Genetic engineering studies of ovomucoid domains have been hindered by the lack of an efficient procedure for overproducing this protein. The novel scheme presented here has led to the isolation of chicken ovomucoid third domain (OMCHI3) at a level of 22 mg pure protein/l Escherichia coli culture medium. The gene coding for OMCHI3 was fused to the 3' end of the gene encoding staphylococcal nuclease (SNase). Expression of the chimeric gene was placed under control of the strong transcription and translation signals of the phage T7 promoter. Upon isopropyl-beta-D-galactopyranoside induction, the cells harboring the target plasmid efficiently overproduced the protein (30% of the total soluble protein).
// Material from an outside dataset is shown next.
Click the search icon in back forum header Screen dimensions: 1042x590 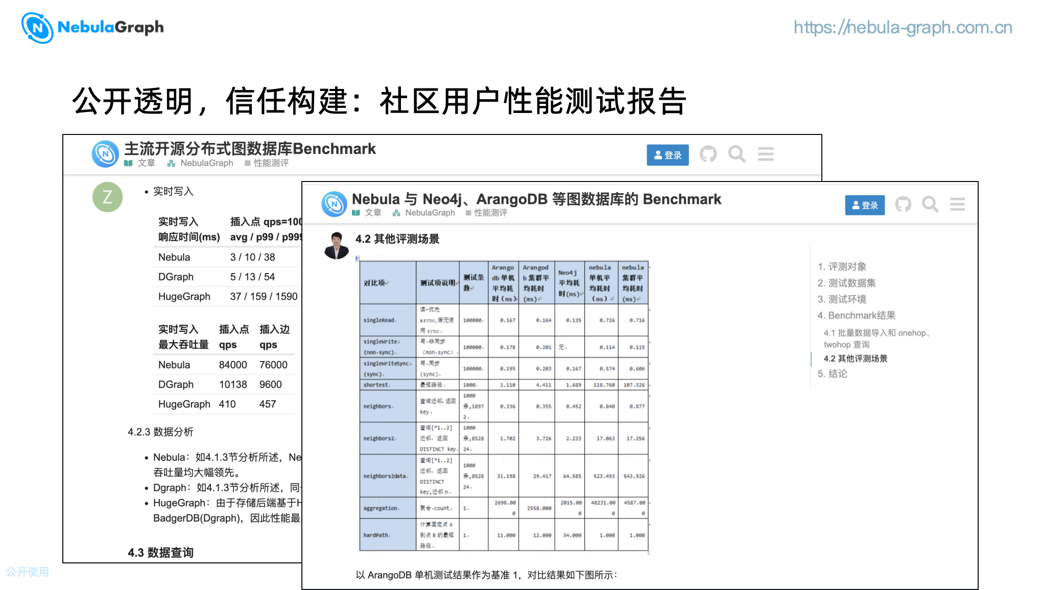pyautogui.click(x=737, y=154)
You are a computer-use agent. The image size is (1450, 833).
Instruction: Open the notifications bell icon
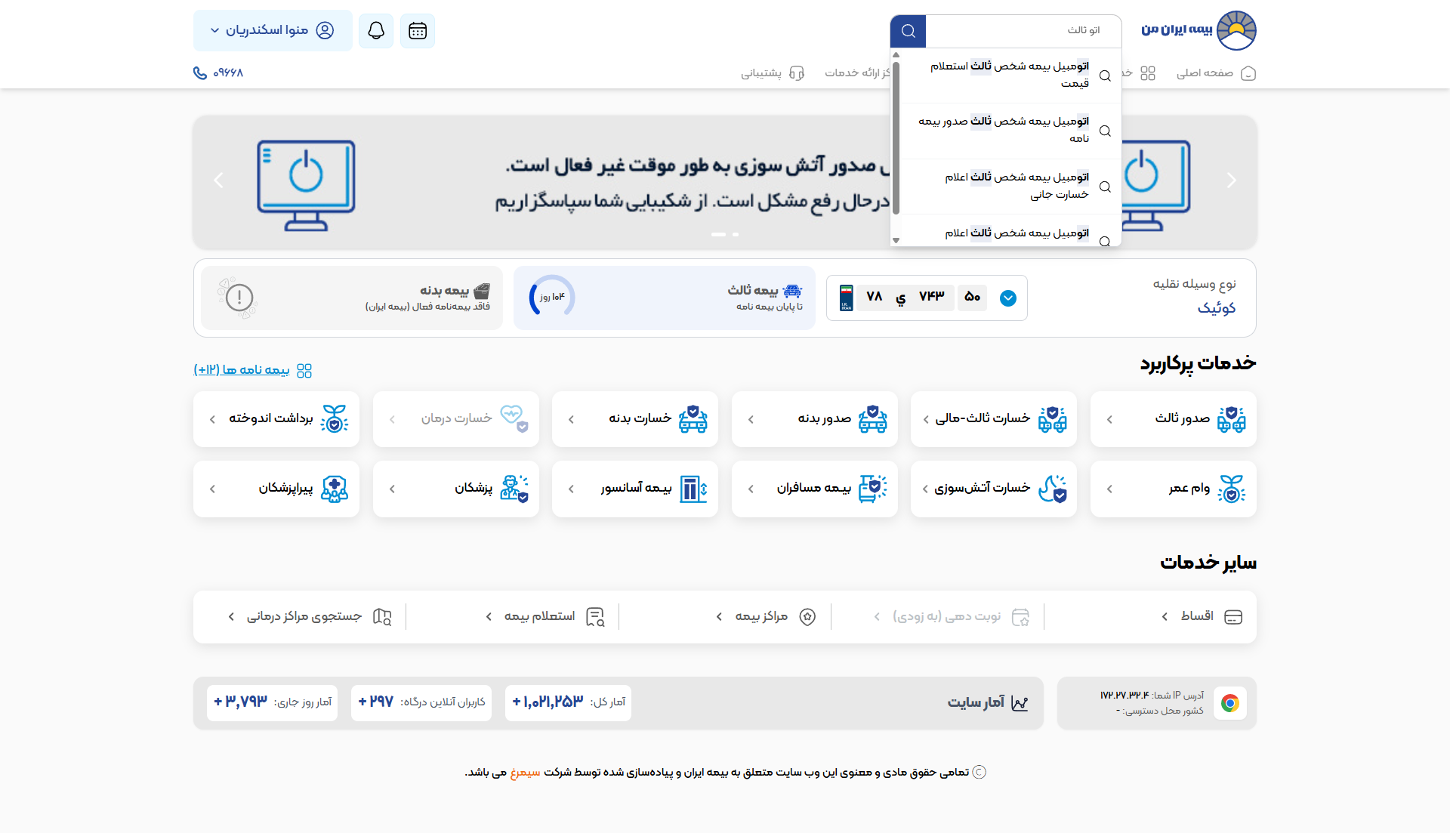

The 56-residue fragment corresponding to OMCHI3 was then liberated by cyanogen bromide (CNBr) cleavage at a genetically engineered methionine residue located at the nuclease--OMCHI3 junction (OMCHI3 lacks an internal methionine). SDS--PAGE, enzyme inhibition studies and NMR spectroscopy all indicated that the recombinant OMCHI3 has properties identical to those of OMCHI3 isolated from its natural source. The expression system was easily adapted for the production of [98% U 15N] OMCHI3. The expression vector was mutated for overexpression of turkey ovomucoid third domain (OMTKY3), which differs from OMCHI3 by three amino acid substitutions. Since many other avian ovomucoid domains also lack methionine residues, this approach should be suitable for large-scale production and isotope labeling of homologous proteinase inhibitors with a variety of inhibitory specificities.